SOLER, 46 CHILOMETRI IN SELLA CON LE BRACCIA ROTTE

TOUR DE FRANCE | 27/06/2021 | 09:58
di Francesca Monzone

I nonni della spettatrice (Opi e Omi sono i nomignoli affettuosi con cui si chiamano i nonni in Germania) saranno stati anche felici, molto meno Marc Soler. Che ieri si è rialzato e ha percorso 46 chilometri in bicicletta per arrivare al traguardo, tristemente tallonato dalla voiture balai (il camion scopa...) con entrambe le braccia fratturate. Soler ha riportato la frattura della testa del radio di entrambe le braccia e della testa dell’ulna del braccio sinistro.

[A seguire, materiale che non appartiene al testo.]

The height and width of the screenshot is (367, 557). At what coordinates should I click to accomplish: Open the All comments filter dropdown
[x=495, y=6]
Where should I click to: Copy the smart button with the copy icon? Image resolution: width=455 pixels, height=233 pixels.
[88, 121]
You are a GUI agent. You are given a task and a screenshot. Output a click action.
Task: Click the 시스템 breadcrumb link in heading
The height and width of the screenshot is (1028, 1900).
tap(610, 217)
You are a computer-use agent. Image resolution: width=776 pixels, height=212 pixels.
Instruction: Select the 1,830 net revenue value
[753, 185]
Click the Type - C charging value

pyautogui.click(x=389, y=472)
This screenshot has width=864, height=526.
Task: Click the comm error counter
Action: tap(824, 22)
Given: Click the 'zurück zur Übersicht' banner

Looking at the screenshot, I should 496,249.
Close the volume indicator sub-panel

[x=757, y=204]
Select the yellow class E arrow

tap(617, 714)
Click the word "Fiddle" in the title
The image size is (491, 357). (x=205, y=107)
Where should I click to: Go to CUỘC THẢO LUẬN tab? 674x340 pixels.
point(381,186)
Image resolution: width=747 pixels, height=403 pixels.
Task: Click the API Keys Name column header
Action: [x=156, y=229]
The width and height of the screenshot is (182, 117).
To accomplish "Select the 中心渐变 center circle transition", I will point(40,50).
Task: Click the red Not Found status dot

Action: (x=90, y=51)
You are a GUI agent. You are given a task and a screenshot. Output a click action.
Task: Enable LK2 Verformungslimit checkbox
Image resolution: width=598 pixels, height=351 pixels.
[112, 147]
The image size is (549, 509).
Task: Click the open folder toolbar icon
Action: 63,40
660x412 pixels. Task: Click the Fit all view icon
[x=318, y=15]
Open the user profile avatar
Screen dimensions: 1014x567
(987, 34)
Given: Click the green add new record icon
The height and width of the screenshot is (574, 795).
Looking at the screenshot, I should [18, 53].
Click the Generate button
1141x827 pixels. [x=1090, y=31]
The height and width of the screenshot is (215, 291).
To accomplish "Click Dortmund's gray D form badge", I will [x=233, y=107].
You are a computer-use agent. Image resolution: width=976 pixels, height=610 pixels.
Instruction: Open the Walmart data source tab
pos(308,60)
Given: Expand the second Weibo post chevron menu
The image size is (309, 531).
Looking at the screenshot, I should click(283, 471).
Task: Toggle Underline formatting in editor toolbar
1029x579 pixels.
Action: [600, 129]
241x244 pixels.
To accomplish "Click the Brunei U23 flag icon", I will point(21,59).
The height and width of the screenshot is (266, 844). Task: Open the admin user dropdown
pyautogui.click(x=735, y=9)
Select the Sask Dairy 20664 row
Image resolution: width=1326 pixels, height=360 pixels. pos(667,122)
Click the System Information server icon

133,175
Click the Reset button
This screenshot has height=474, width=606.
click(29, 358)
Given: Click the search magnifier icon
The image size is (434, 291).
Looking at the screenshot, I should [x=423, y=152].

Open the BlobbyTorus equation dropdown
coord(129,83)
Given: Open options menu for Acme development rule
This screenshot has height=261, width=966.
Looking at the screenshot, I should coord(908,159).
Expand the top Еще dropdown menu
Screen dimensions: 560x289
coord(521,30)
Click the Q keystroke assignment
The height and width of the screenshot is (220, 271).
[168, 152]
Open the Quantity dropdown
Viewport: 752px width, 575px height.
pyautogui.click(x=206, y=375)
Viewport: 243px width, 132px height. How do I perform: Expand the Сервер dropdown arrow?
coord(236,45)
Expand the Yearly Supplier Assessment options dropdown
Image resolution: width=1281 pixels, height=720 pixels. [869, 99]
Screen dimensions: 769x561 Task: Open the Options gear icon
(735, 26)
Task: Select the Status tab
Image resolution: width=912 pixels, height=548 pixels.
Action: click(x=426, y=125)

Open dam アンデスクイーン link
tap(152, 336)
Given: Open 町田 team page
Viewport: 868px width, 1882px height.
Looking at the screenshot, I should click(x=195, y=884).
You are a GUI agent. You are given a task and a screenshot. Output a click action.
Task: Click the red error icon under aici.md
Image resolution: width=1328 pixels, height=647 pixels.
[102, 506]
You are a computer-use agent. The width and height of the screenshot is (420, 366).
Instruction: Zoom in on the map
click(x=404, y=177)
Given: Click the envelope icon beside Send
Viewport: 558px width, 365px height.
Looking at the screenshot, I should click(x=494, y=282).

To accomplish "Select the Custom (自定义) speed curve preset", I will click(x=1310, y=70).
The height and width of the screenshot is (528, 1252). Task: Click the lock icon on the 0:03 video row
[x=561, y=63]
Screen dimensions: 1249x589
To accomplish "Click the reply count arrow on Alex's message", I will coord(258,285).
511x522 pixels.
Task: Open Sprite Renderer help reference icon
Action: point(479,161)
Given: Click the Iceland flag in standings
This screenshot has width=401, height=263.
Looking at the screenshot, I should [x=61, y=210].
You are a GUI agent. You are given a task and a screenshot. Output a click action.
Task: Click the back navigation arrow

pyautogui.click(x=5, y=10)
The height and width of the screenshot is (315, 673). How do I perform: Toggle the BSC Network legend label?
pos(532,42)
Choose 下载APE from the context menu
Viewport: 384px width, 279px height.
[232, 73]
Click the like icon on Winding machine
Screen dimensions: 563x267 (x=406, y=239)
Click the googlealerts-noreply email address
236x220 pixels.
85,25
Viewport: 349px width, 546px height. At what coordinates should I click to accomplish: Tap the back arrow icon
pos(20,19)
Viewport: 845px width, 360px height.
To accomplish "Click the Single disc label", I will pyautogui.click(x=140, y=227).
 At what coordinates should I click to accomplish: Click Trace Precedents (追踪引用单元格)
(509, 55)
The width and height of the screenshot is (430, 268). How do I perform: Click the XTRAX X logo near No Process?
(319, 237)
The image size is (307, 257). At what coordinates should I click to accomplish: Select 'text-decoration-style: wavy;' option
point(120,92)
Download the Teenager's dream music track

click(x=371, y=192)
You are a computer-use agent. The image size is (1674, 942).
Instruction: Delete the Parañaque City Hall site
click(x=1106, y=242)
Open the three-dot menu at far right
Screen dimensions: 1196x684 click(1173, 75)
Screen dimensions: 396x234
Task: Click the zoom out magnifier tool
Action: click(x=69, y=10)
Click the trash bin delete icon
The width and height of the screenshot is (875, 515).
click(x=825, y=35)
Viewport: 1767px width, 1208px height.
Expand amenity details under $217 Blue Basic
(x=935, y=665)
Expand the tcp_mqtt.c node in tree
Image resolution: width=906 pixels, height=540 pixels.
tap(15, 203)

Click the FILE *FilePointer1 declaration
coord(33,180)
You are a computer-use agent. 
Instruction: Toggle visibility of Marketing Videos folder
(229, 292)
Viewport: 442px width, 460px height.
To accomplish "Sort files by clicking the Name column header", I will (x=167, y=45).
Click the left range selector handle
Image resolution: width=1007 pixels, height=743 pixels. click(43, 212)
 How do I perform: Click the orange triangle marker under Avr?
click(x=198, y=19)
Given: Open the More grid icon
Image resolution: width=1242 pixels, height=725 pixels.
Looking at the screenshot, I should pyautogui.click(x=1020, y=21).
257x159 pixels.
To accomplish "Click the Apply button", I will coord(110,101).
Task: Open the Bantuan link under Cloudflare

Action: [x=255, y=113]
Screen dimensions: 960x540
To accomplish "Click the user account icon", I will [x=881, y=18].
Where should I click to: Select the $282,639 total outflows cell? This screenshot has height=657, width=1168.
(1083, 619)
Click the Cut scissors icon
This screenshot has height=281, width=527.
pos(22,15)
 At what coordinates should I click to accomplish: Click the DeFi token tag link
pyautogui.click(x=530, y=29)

Il corridore della Movistar, che già era stato costretto ad abbandonare il Giro d’Italia per un infortunio, ieri è stato uno di quei corridori finito rovinosamente a terra nella prima caduta di gruppo. Oltre 50 bici aggrovigliate a terra e corridori stesi ovunque. Soler è quello che ne è uscito peggio e con tre fratture il catalano è stato costretto a guidare la sua bici fino al traguardo di Landerneau. Non era così che Marc Soler aveva immaginato il suo Tour, voleva essere un protagonista e portare la maglia della Movistar nelle posizioni alte della classifica.


Nonostante il dolore terribile alle braccia, Soler ha stretto i denti, è arrivato ultimo sul traguardo con oltre 24 minuti di ritardo dal vincitore Alaphilippe. A seguire lo spagnolo non c’era nessuno, se non la macchina del fine gara, che ha scortato l’uomo della Movistar fino all’arrivo. Quando Soler è caduto e poi ha ripreso la gara, la sofferenza era ben evidente sul suo volto e più volte ha chiesto l’aiuto della macchina con il medico. Marc Soler in silenzio e con il volto trasfigurato, ha continuato la sua corsa, non è salito sull’ammiraglia come è successo al Giro d’Italia. Ha dovuto tagliare il traguardo, con un ritardo imponente, che lo aveva subito messo fuori classifica. Al termine della gara, la stessa Movistar aveva comunicato, che il loro corridore era stato trasferito immediatamente in ospedale per accertamenti.

Soler ha corso ieri per 45 km con tre fratture nelle braccia, ferite che gli provocavano un male atroce, perché le braccia sono fondamentali per un corridore in bici e che poggiano sul manubrio. Soler ha tentato l’impossibile, con i dolori indescrivibili delle braccia spezzate, sollecitate dalle vibrazioni della strada e dal peso del busto verso il manubrio. Lo spagnolo forse poteva salire in ammiraglia e terminare così il suo Tour. Quella scelta, che avrebbe evitato tante sofferenze al corridore, non è stata fatta, forse perché c’era stato quel precedente al Giro, o perché Soler questo Tour voleva finirlo a Parigi.